Enam Terpidana Jalani Uqubat Cambuk di Banda Aceh

Nana

Nana

2 jam yang lalu

2 menit baca
Enam Terpidana Jalani Uqubat Cambuk di Banda Aceh

Salah satu terdakwa terlihat sakit saat dicambuk, foto: ist

BANDA ACEH – Kejaksaan Negeri Banda Aceh mengeksekusi hukuman uqubat cambuk terhadap enam terpidana kasus jarimah ikhtilat dan jarimah maisir di Taman Bustanussalatin, Kecamatan Baiturrahman, Kota Banda Aceh, Kamis (2/7/2026).

Eksekusi dilakukan oleh Jaksa Eksekutor Kejari Banda Aceh setelah putusan Mahkamah Syariah Banda Aceh berkekuatan hukum tetap (inkracht). Seluruh terpidana dinyatakan melanggar Qanun Aceh Nomor 12 Tahun 2025 tentang Perubahan atas Qanun Aceh Nomor 6 Tahun 2014 tentang Hukum Jinayat.

Empat terpidana menjalani hukuman atas perkara jarimah ikhtilat. MM dan M masing-masing menerima 28 kali cambuk setelah mendapat pengurangan masa tahanan dari vonis 30 kali cambuk. Sementara PR dan LH masing-masing menjalani 21 kali cambuk dari vonis 25 kali.

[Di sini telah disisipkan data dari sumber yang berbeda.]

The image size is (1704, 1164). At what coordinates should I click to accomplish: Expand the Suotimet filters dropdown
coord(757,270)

Adapun dua terpidana lainnya dihukum atas perkara jarimah maisir. RH menjalani 29 kali cambuk dari vonis 30 kali, sedangkan MZ menjalani delapan kali cambuk setelah dikurangi dari vonis 10 kali.

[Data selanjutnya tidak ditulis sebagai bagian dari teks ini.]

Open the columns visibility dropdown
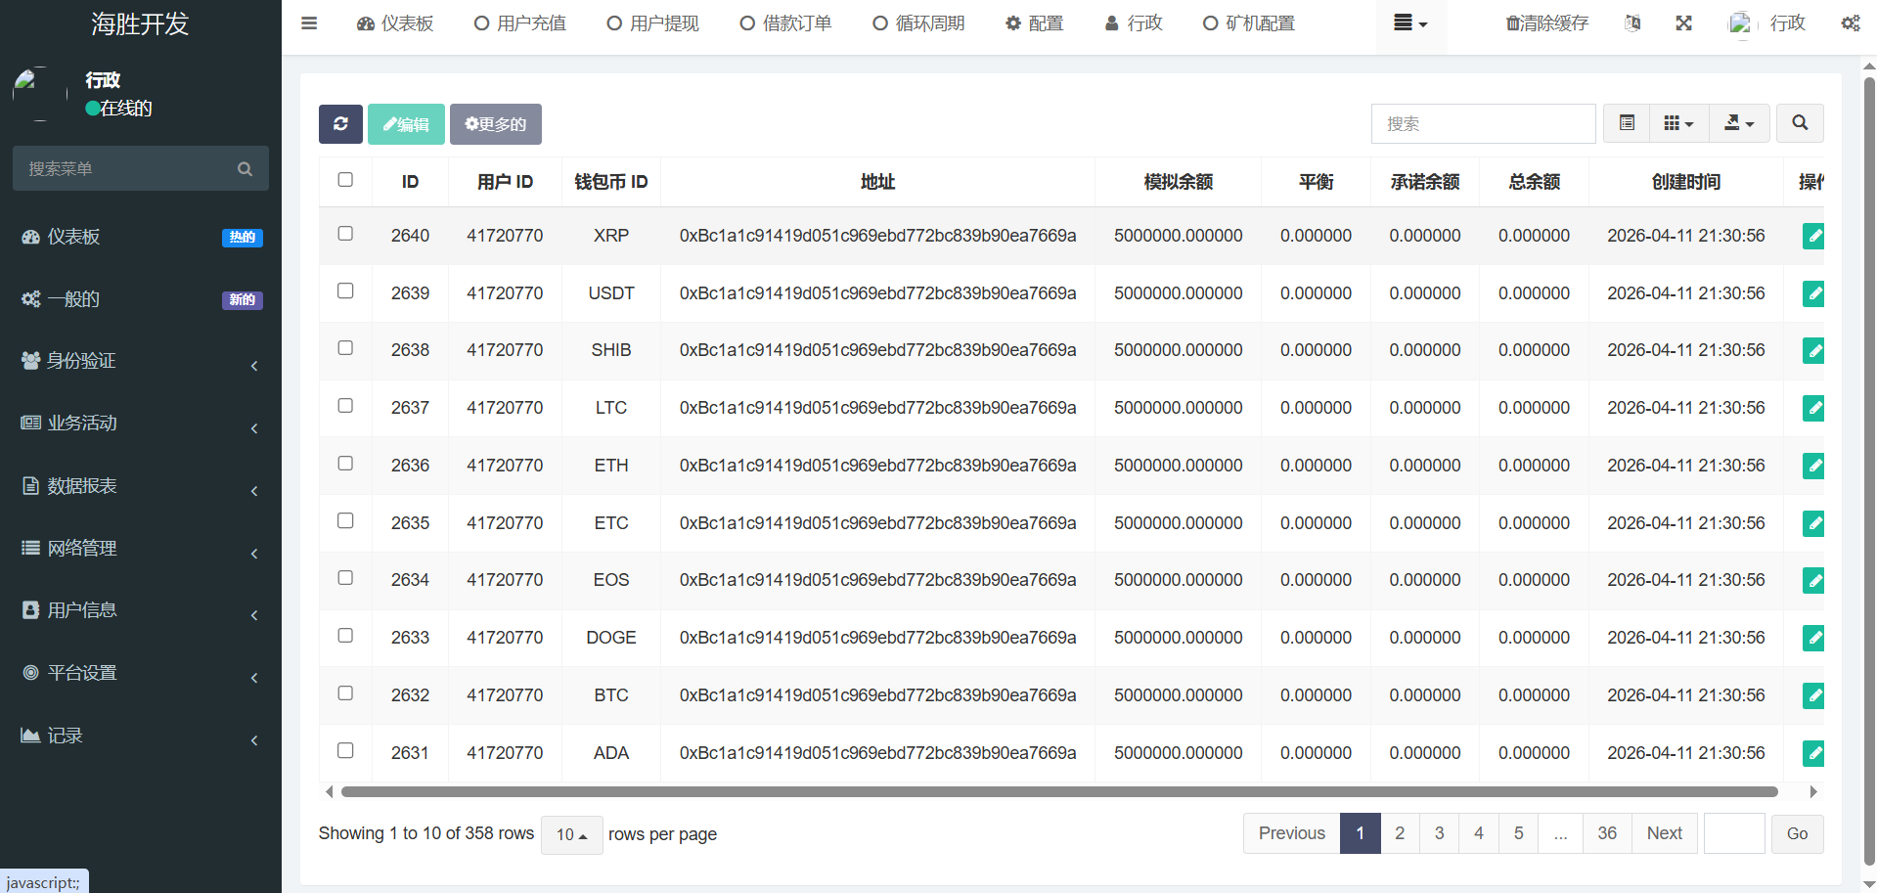Screen dimensions: 1877x893 (1678, 123)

Sebelum pelaksanaan eksekusi, seluruh terpidana terlebih dahulu menjalani pemeriksaan kesehatan oleh tim medis dari Puskesmas Kota Banda Aceh untuk memastikan kondisi fisik mereka layak menjalani hukuman.

Kepala Kejaksaan Negeri Banda Aceh, Bobbi Sandri, melalui Kepala Seksi Intelijen Muhammad Kadafi, mengatakan pelaksanaan uqubat cambuk merupakan pelaksanaan putusan pengadilan yang telah berkekuatan hukum tetap sekaligus bagian dari komitmen penegakan syariat Islam di Kota Banda Aceh.

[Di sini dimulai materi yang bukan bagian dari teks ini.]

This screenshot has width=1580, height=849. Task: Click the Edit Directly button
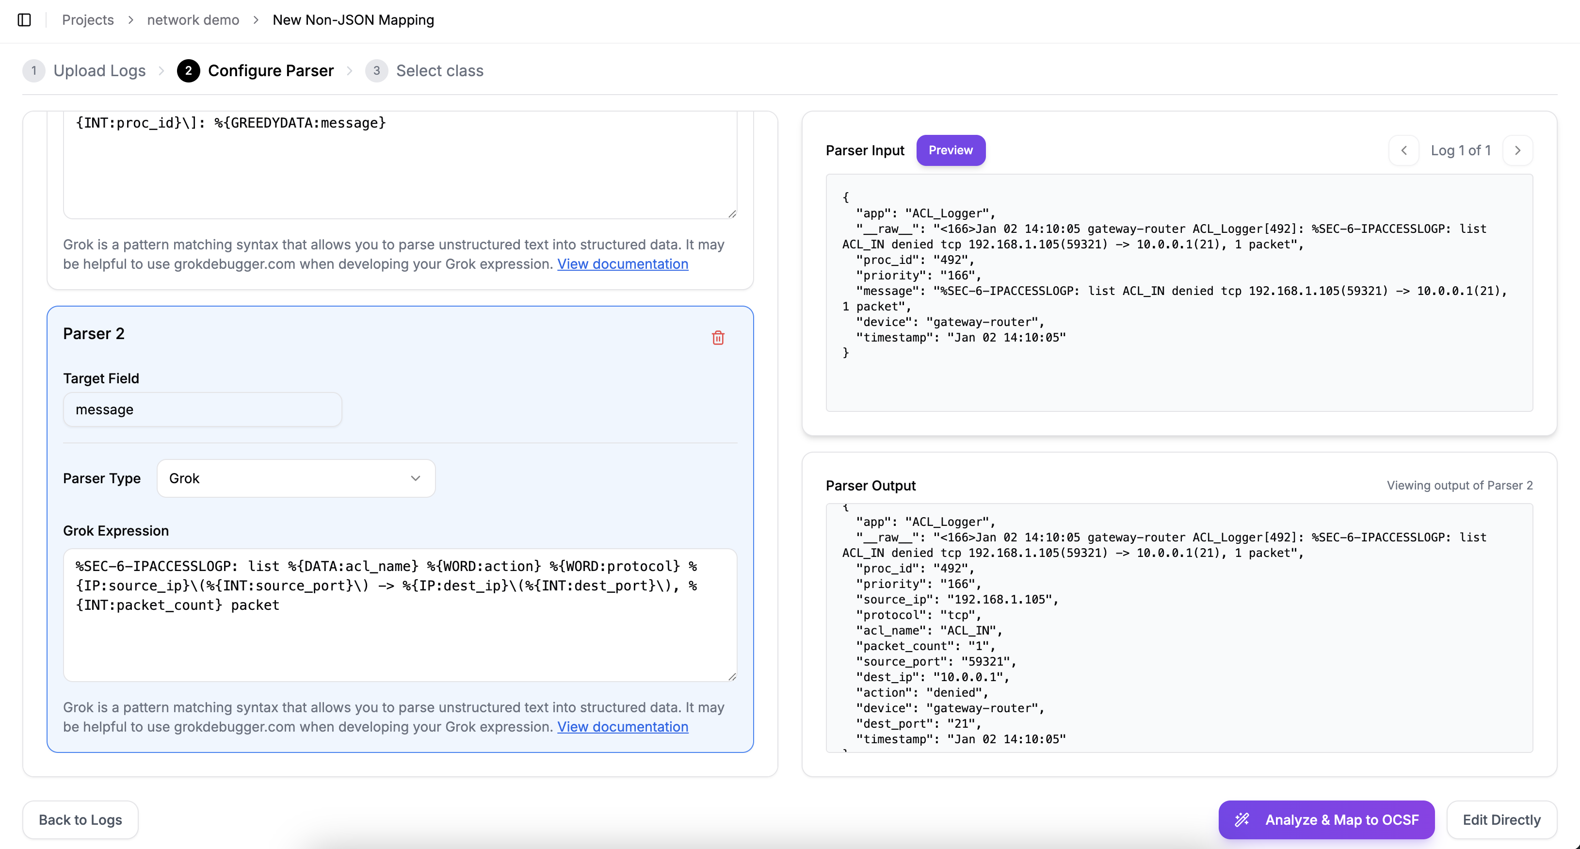point(1501,820)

“Dengan adanya eksekusi uqubat ta’zir dan uqubat hudud cambuk tersebut dapat menjadi pelajaran kepada masyarakat, khususnya di wilayah Kota Banda Aceh, agar menaati dan mematuhi Qanun Jinayat yang berlaku di wilayah Provinsi Aceh,” ujar Muhammad Kadafi dalam keterangan tertulis.

Ia menambahkan, Kepala Kejaksaan Negeri Banda Aceh Bobbi Sandri berkomitmen penuh dalam penegakan syariat Islam di wilayah hukum Kota Banda Aceh melalui pelaksanaan putusan yang telah berkekuatan hukum tetap.

"Pelaksanaan eksekusi dilakukan sesuai prosedur, termasuk memastikan kondisi kesehatan para terpidana sebelum hukuman dijalankan. Hal tersebut merupakan bagian dari mekanisme pelaksanaan uqubat cambuk sebagaimana diatur dalam ketentuan yang berlaku,"paparnya.

Eksekusi uqubat cambuk tersebut disaksikan masyarakat di lokasi pelaksanaan dan menjadi bagian dari implementasi penegakan Qanun Jinayat di Aceh.